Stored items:
━━━━

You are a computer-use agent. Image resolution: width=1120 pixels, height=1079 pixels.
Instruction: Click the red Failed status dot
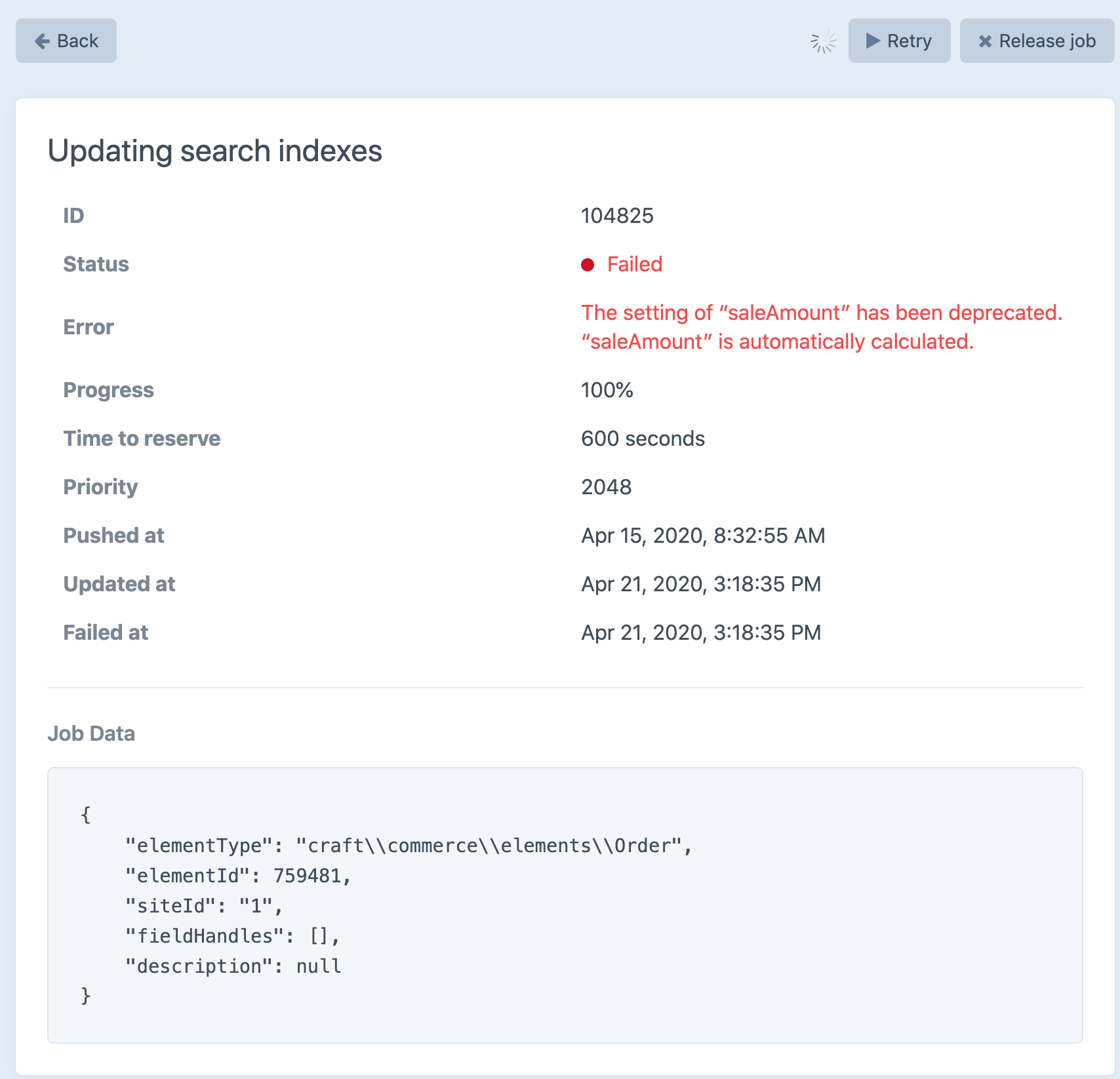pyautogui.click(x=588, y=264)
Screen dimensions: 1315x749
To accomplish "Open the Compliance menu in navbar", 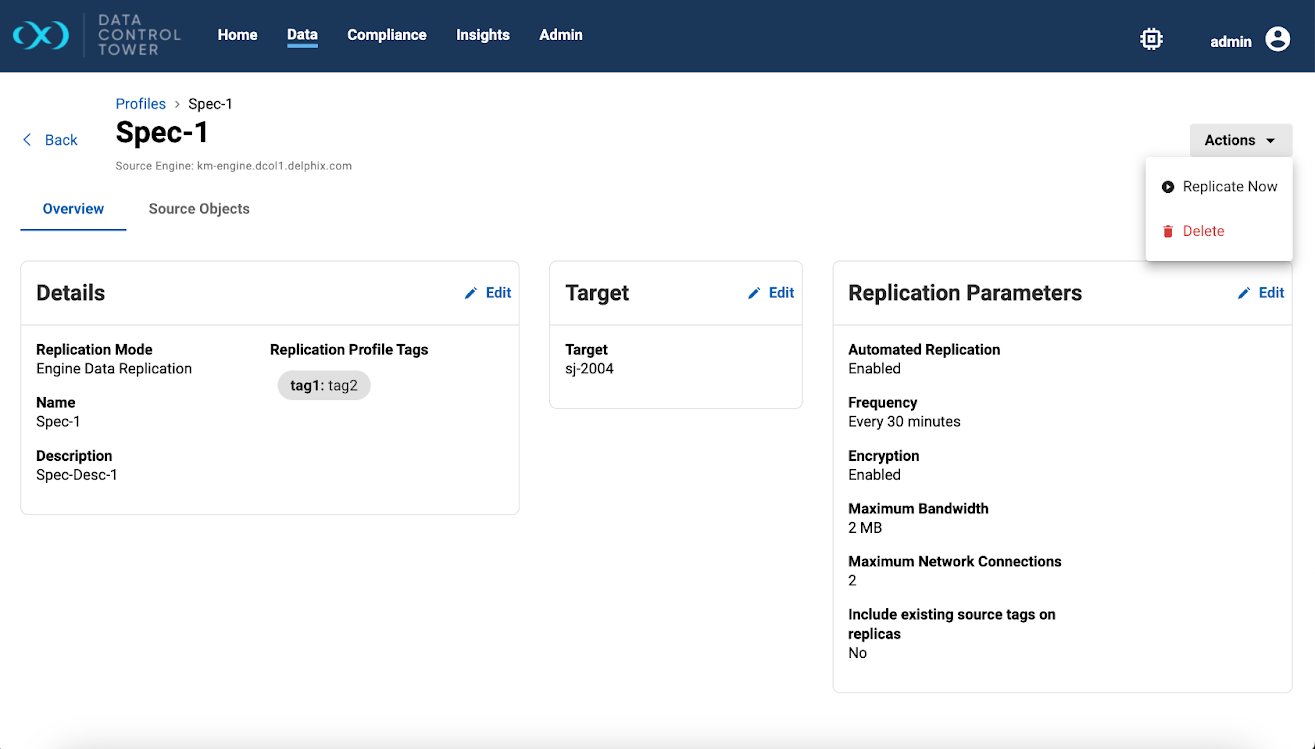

━━━━

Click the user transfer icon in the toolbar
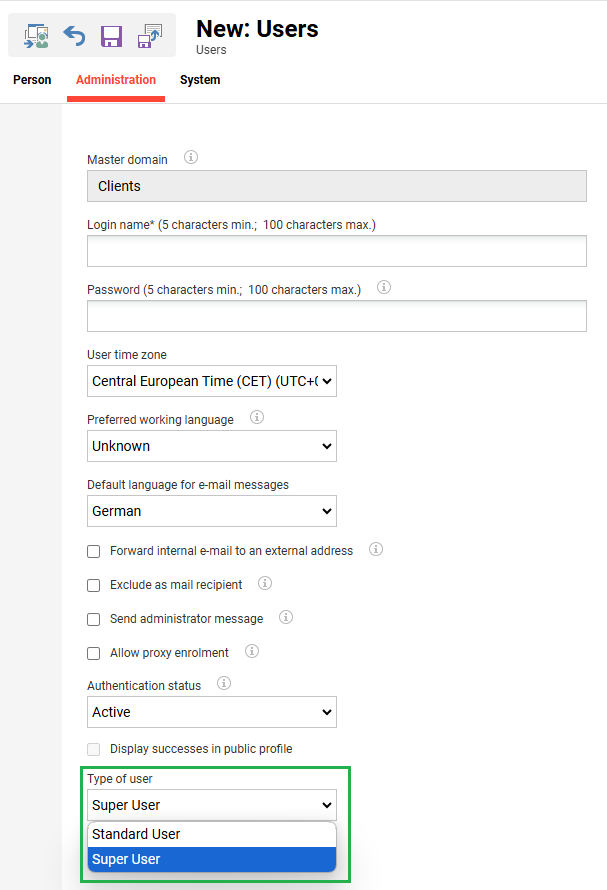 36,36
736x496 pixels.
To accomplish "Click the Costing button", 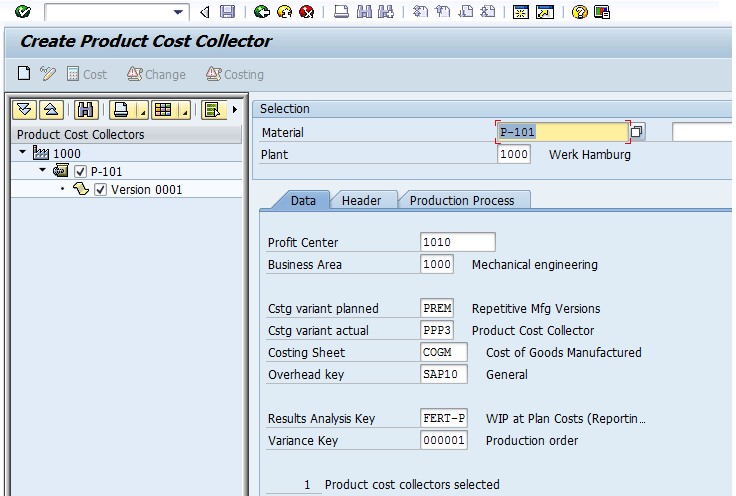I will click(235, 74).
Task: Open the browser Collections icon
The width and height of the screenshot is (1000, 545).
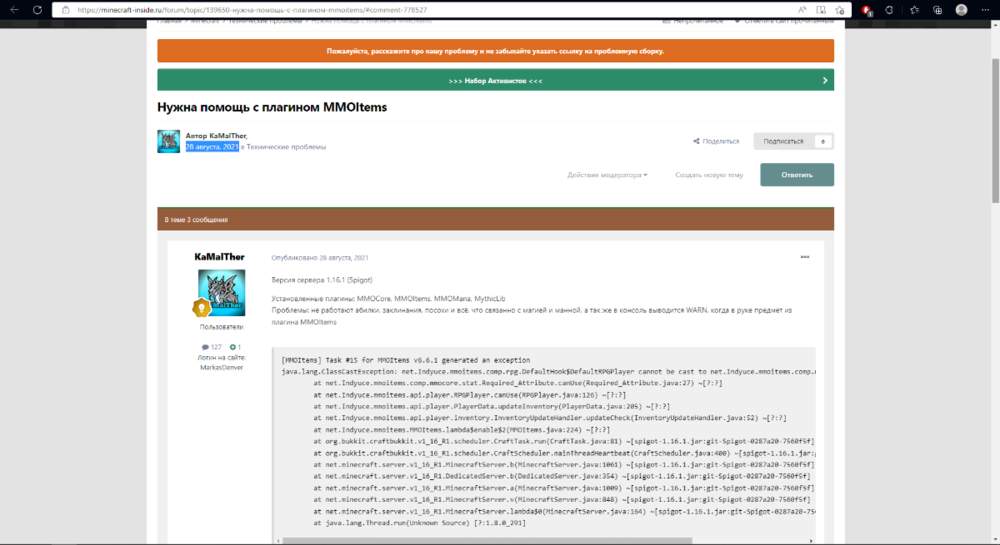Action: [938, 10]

━━━━

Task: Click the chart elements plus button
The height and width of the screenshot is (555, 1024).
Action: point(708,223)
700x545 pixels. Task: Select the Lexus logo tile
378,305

━━━━

## Task directions
Your answer must be the lines above from the one holding "Instruction: Click the red Failed status dot" up to and including the one holding "the Compliance menu", exact and with no pictures.

## Expected output
Instruction: Click the red Failed status dot
pyautogui.click(x=588, y=264)
Screen dimensions: 1315x749
To accomplish "Open the Compliance menu in navbar", 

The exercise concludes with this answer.